I’m absurdly excited about this! I feel like it’s a major culinary breakthrough! I’m sure that either people have been doing it for centuries, or there’s some reason they haven’t that I’ll discover eventually, but for now I have a new medium to explore. As I’m sure you’ll recall, on the last episode of As The Ordinary Turns, we made apricot cassis pastry cream to accompany a cake. Well, there was quite a bit left over, and the mad scientists of The Ordinary developed quite a fiendish gleam in their eye. They headed into the kitchens with their bowl of pastry cream, ready to hit it with their freeze ray!! I love ice cream, I’ve said it before and I’ll say it again. It’s my favorite. My first and longest lasting job (to this day!) was as a soda jerk. I recall, back in those days, I noticed something interesting about the various brands of ice cream we carried at the ice cream parlor. Some turned nice and creamy and smooth as they melted, some melted into a weird sticky jelly-like substance. Since those days, I’ve made my own ice cream, many a time, and I’ve always had trouble making it thick and creamy. It always melts into something like milk. Well, here was a conundrum. How to thicken it without adding guar gum or carageenan or whatever else commercial companies add? A few months ago, when I discovered pastry cream, and developed a little admiring crush on the creamy substance, I began to ponder the possibility of freezing it. When you make ice cream, you generally start with a custard, and then you add unwhipped heavy cream. (At least that’s how I’ve always made it.) What is pastry cream but a thicker, more substantial custard? Why shouldn’t it freeze nicely? And why not lightly whip the cream before you add it, for an even creamier texture? So that’s what we did. It worked!! It’s thick and creamy. You can actually scoop it with an ice cream scoop, and it stays in a little ball!! I’ve never been able to do that with home made ice cream!! I use an old donvier ice cream maker, but I wonder how this would work on a more fancy one. I’ll have to try it some day and find out – there are so many different flavors to try!!

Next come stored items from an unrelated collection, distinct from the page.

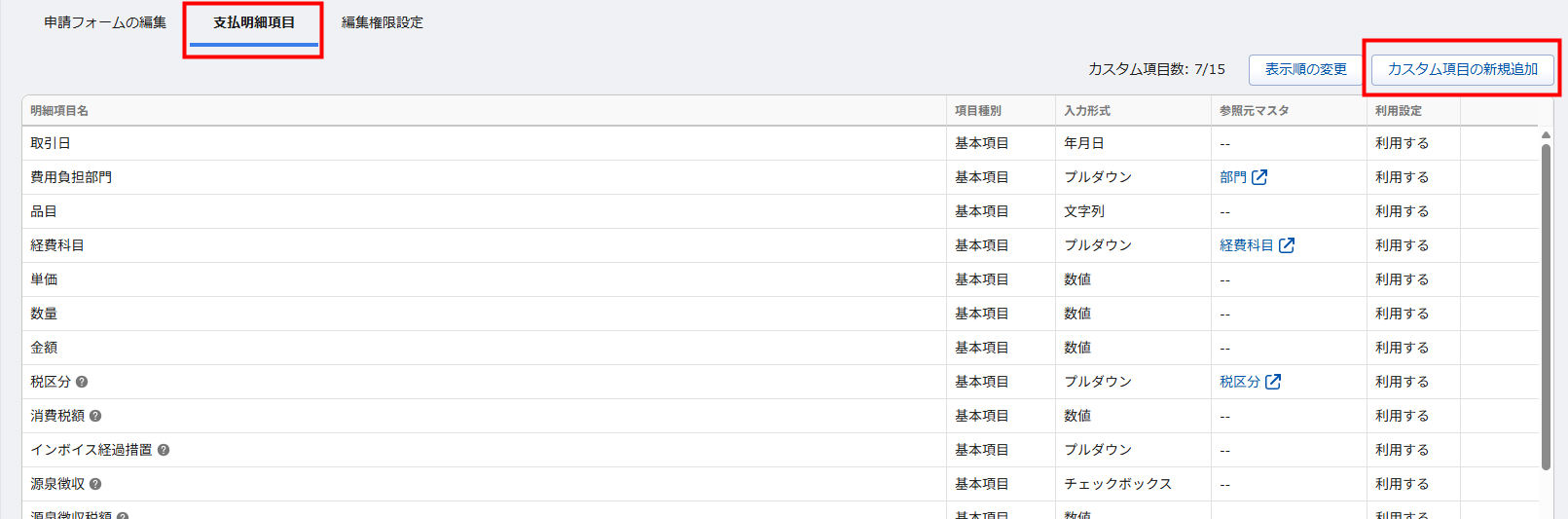
Task: Click the カスタム項目の新規追加 button
Action: pyautogui.click(x=1462, y=69)
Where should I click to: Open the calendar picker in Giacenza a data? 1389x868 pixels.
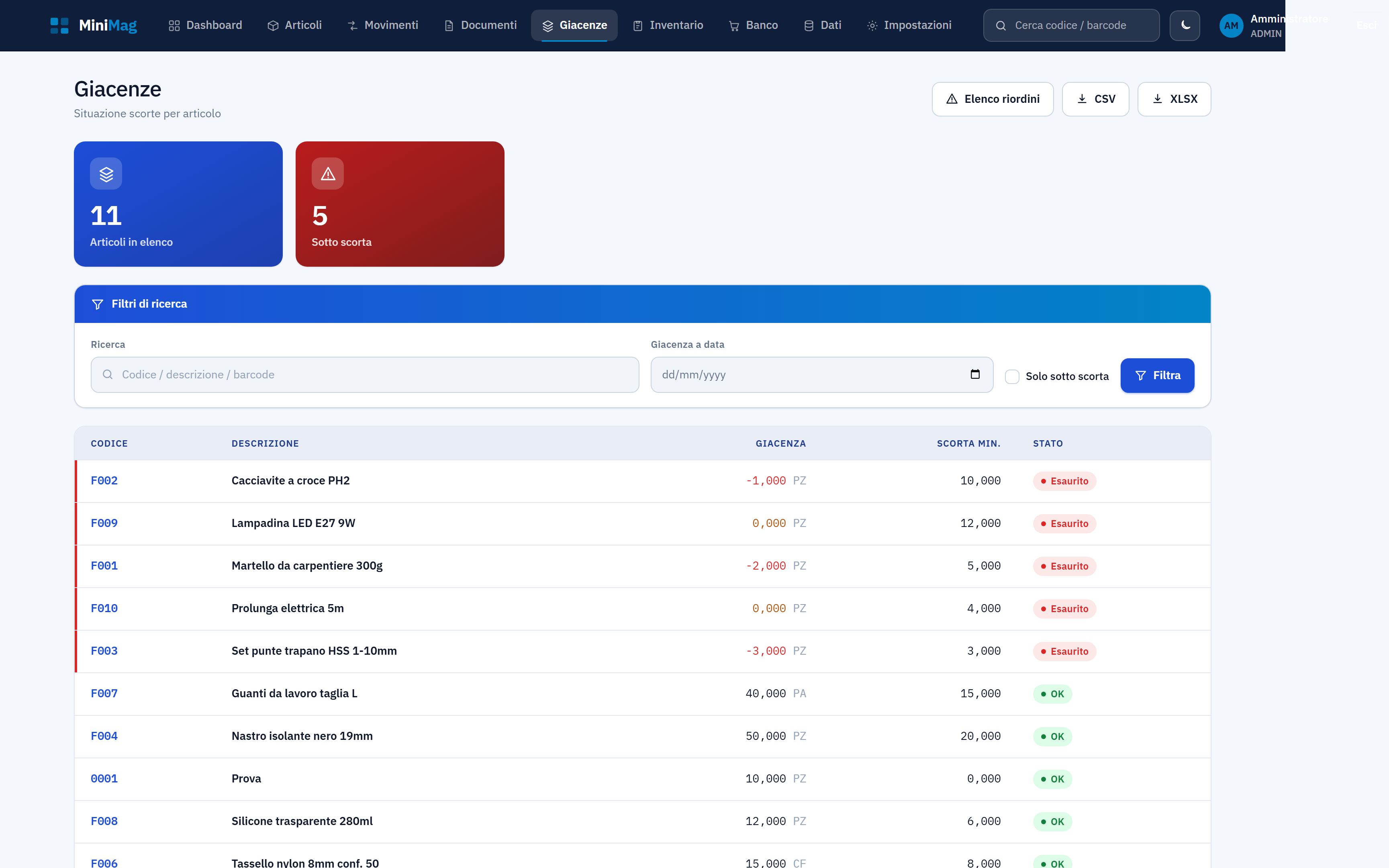(x=974, y=374)
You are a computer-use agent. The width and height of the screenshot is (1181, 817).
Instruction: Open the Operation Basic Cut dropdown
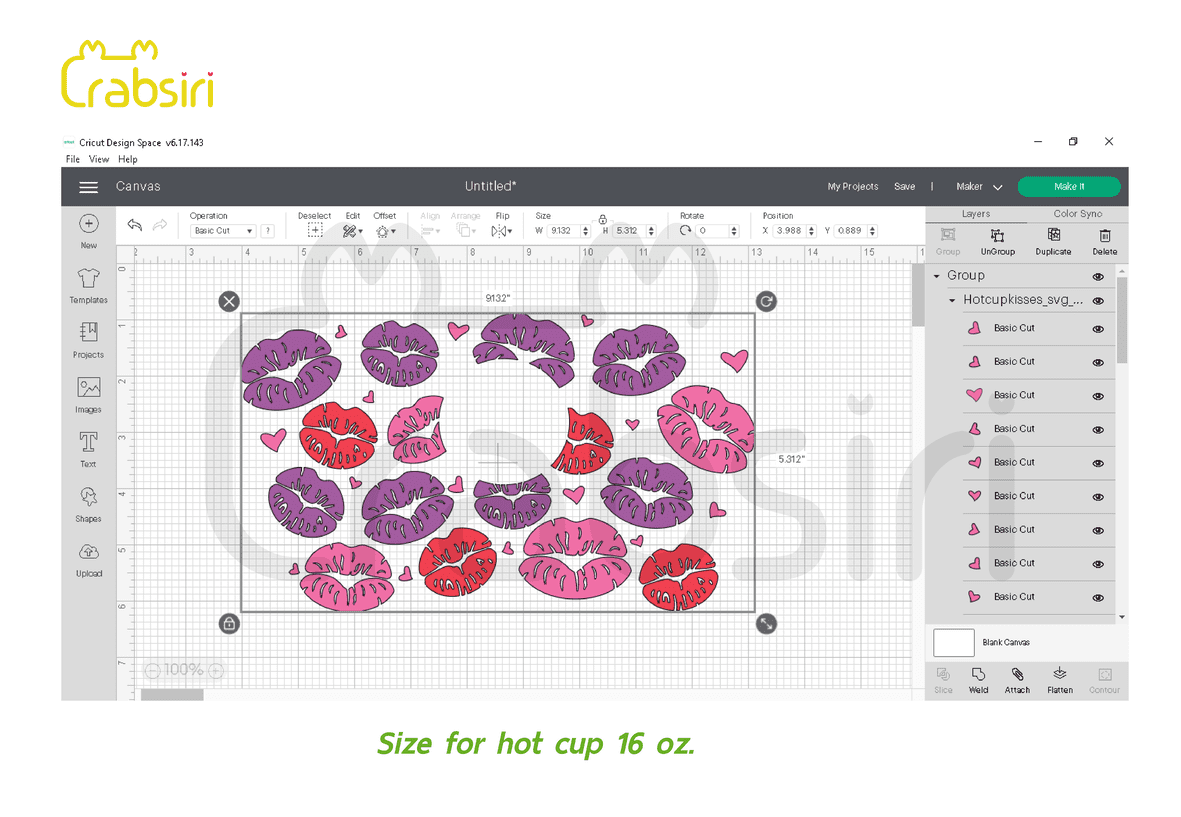[x=223, y=231]
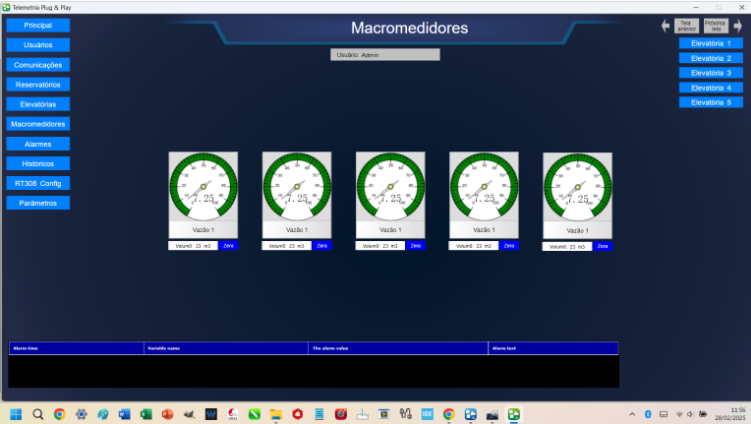Viewport: 751px width, 424px height.
Task: Open the Principal screen
Action: (x=38, y=25)
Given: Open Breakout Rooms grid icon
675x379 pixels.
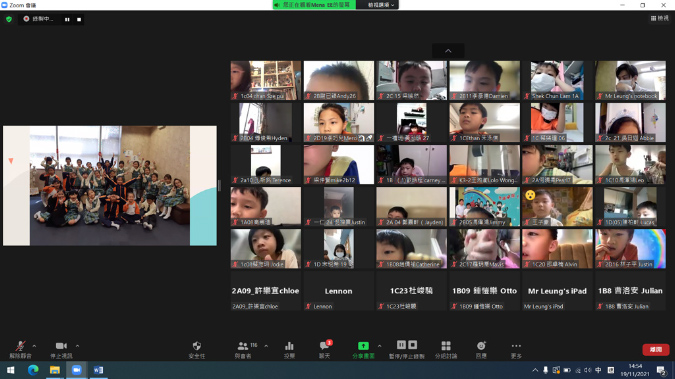Looking at the screenshot, I should [x=446, y=350].
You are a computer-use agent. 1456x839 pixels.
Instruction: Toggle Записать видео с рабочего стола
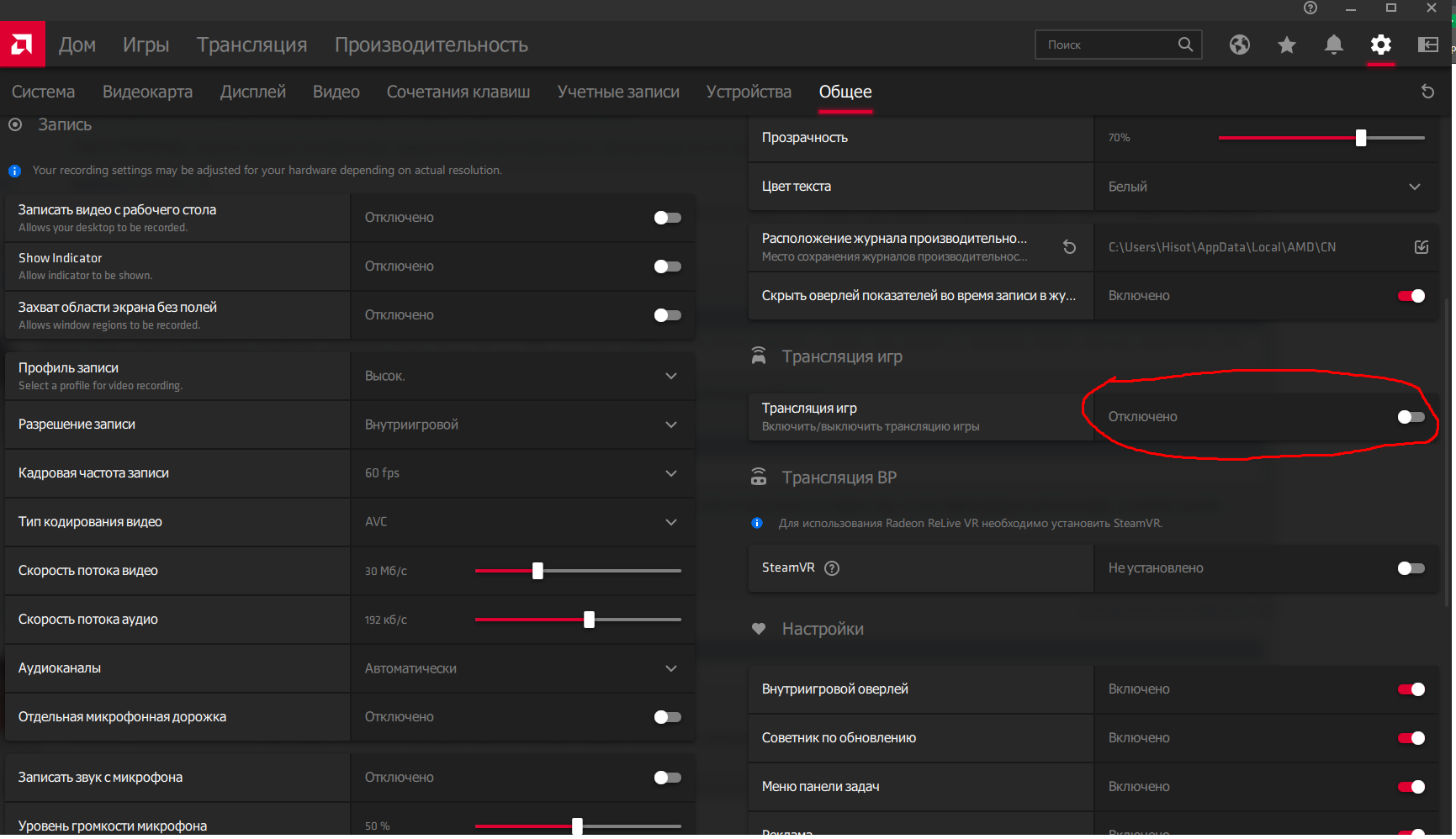667,218
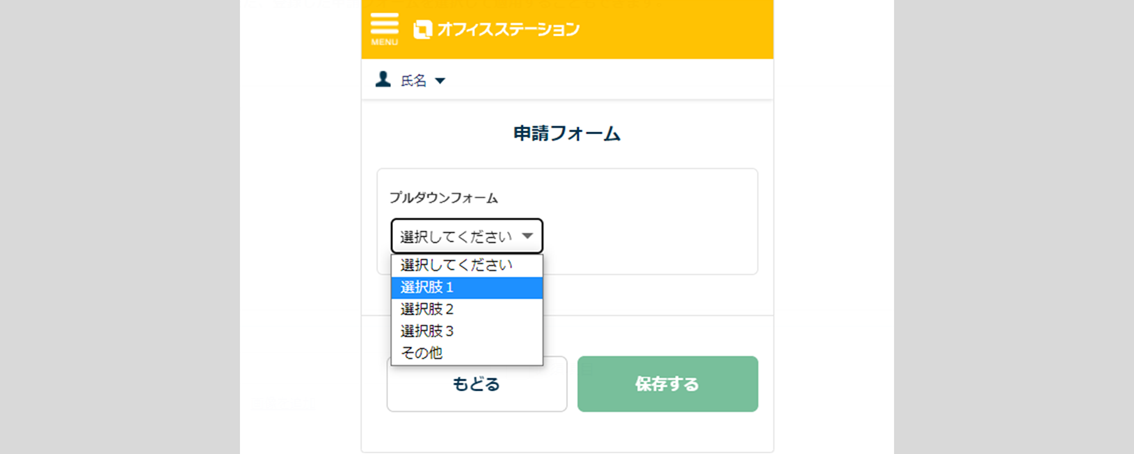Screen dimensions: 1134x454
Task: Select the 選択してください placeholder option in list
Action: (456, 265)
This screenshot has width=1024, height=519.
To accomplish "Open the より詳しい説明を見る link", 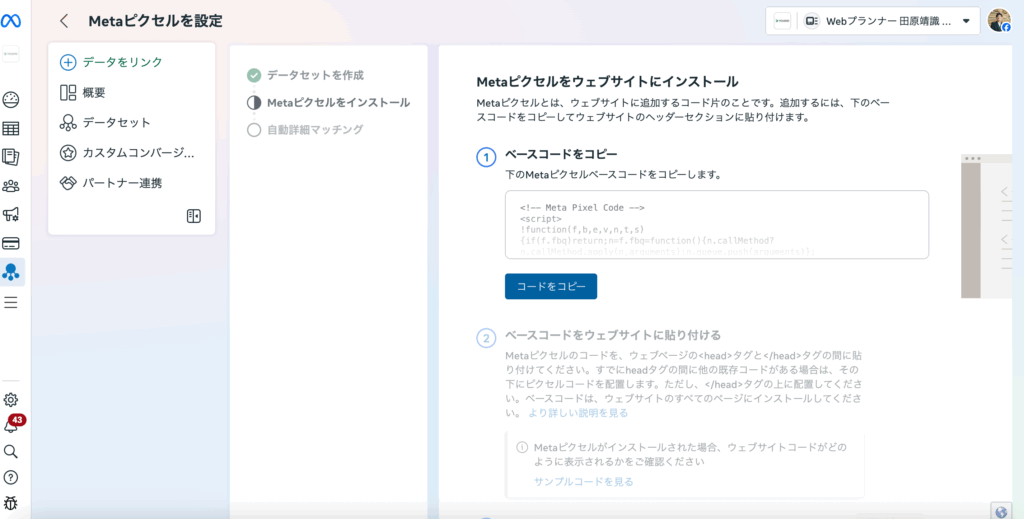I will [578, 412].
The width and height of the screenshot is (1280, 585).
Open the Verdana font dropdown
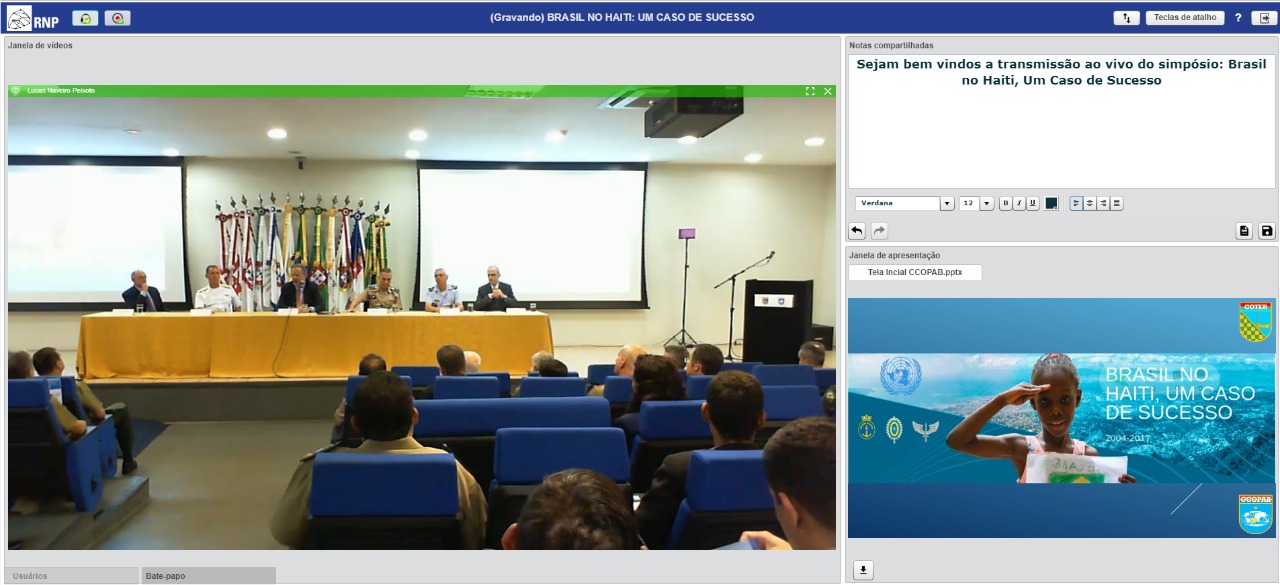pos(946,204)
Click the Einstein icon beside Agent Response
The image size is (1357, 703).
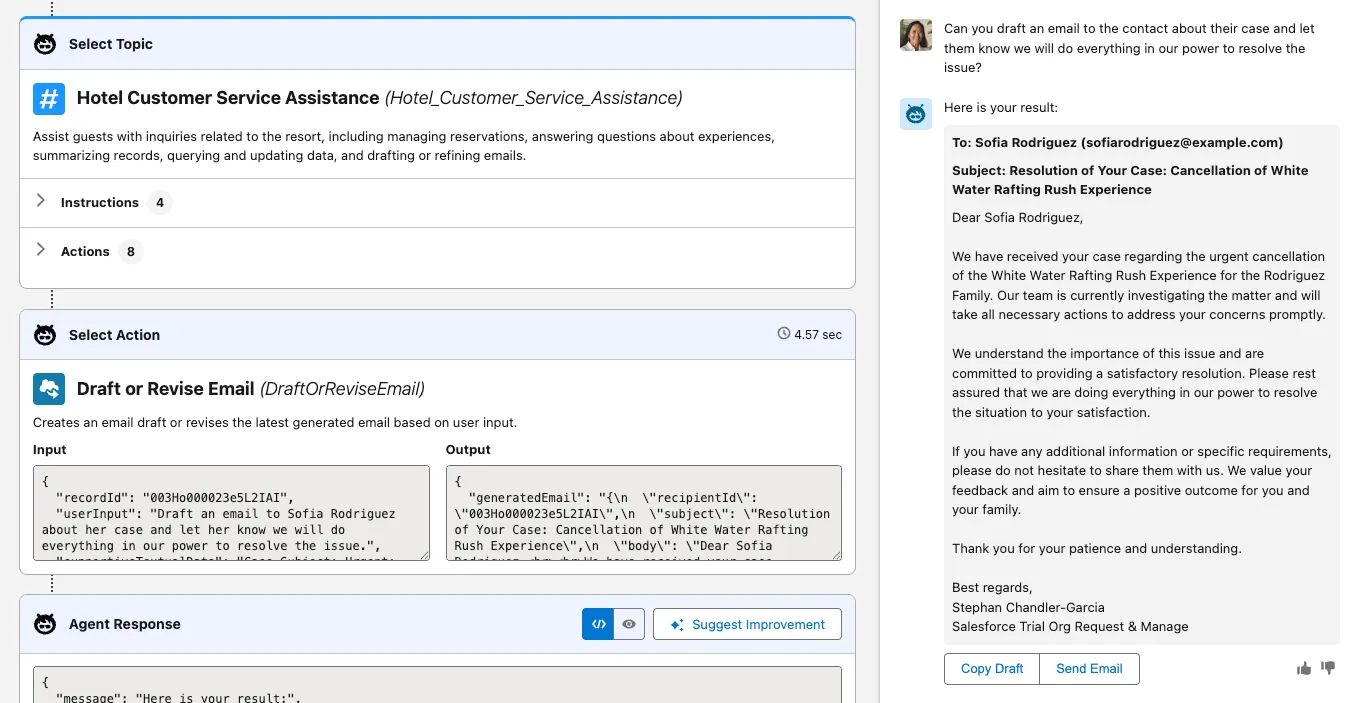(x=45, y=624)
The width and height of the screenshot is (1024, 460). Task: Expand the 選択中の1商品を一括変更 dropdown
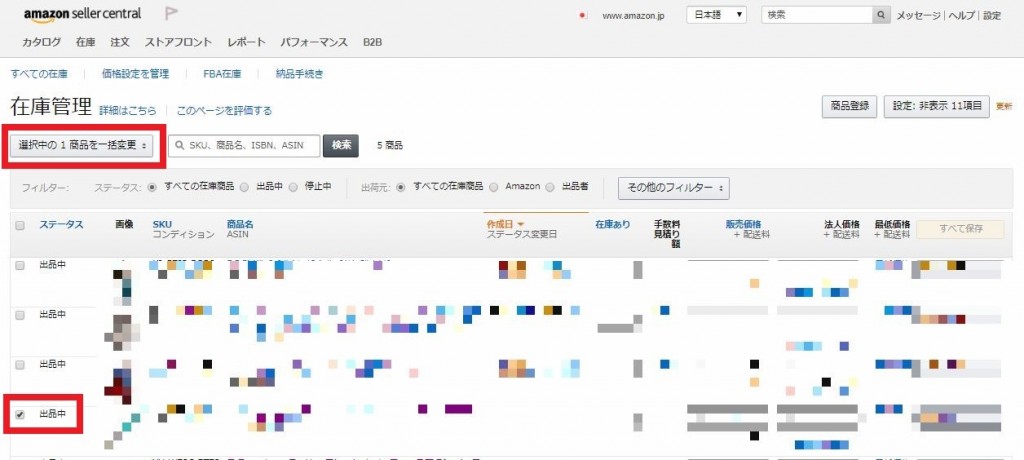click(83, 146)
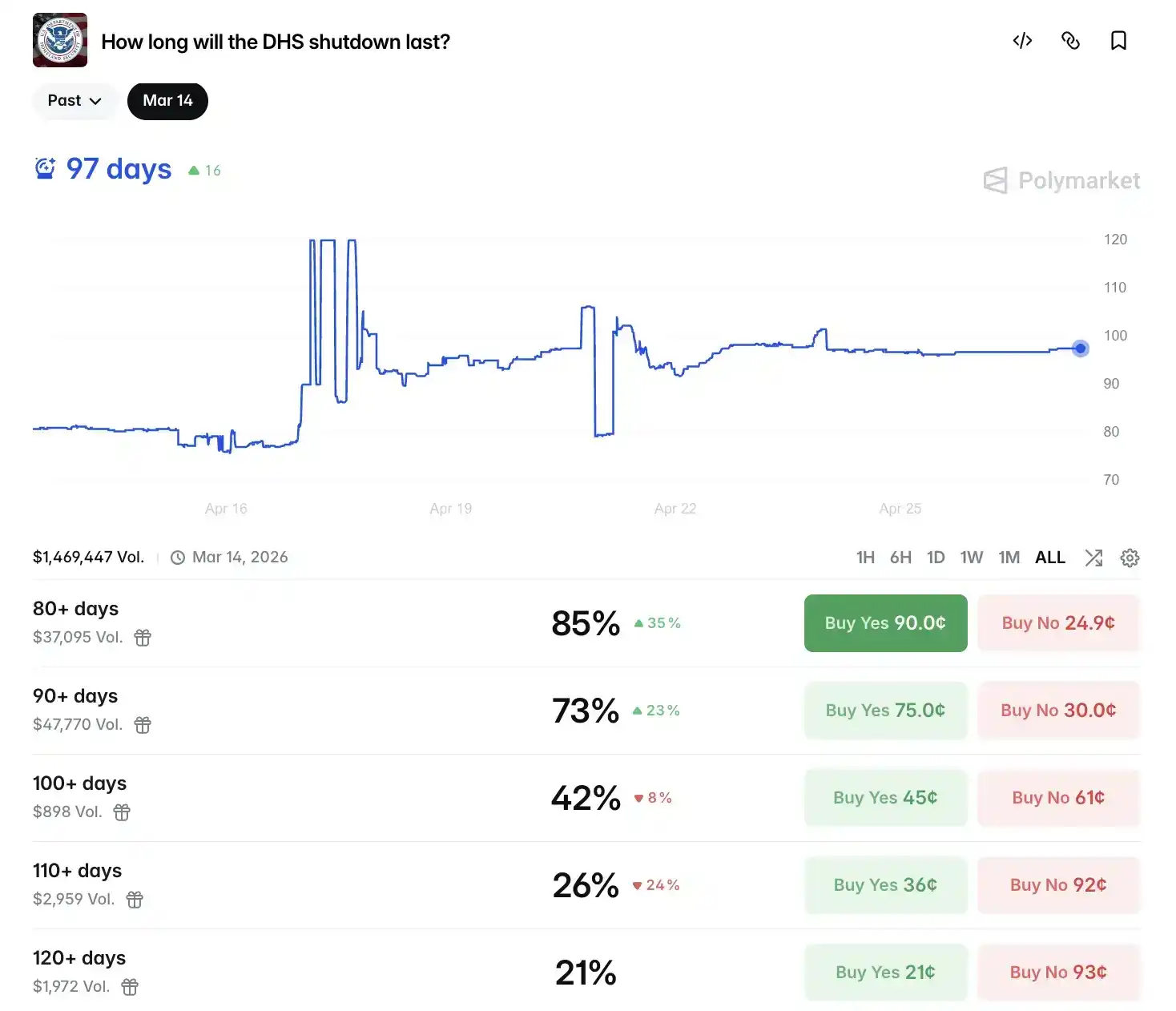Image resolution: width=1176 pixels, height=1011 pixels.
Task: Click gift icon beside 80+ days volume
Action: click(143, 638)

**update** We tried this again last night, but we didn’t whip the cream before we stirred it in (Malcolm’s suggestion). It might have turned out even creamier. If you whip the cream it’s like a frozen mousse, which is nice, but if you don’t, it might feel more like authentic ice cream. Nice both ways!

Here’s Ice Cream Man by Jonathan Richman.

VANILLA ICE CREAM

1 1/2 cups milk
1/3 & 1/3 cups sugar
2 t vanilla
2 eggs
1 T flour
pinch salt

1 cup heavy cream

Warm the milk, 1/3 cup of the sugar and the vanilla over medium heat in a medium-sized saucepan. Combine the eggs, flour, salt and remaining 1/3 cup sugar in a bowl, and whisk till light and frothy. Once the milk has tiny bubbles all around the rim, pour half of it in a thin stream into the eggs, whisking furiously the whole time. Then return everything to the pan, still whisking furiously. Keep cooking and whisking 5 – 10 minutes, till it gets nice and thick. You know it’s done when you tilt the pan and the mixture comes away cleanly from the bottom in patches.

Take it off the heat and pour it into a bowl.

Once it’s chilled, Whip one cup heavy cream until soft but thickened, and fold it into the custard.

Freeze according to your ice cream maker’s instructions.

13 thoughts on “Pastry cream ice cream

  1. do you think this will work with a pastry cream made with starch? (the starch mixture is boiled to cook the starch, then strained. because you’re boiling eggs). I’d love to try this with THAT recipe- to see if it works!

    I’m……very excited about the possibilities here.

    • I have to admit that I treated myself to a cuisinart electric ice cream maker for my birthday!! So I don’t always use the pastry cream method any more. But I still think it’s the best method to make a thick, creamy custard with no fear of curdling it, and that makes good ice cream!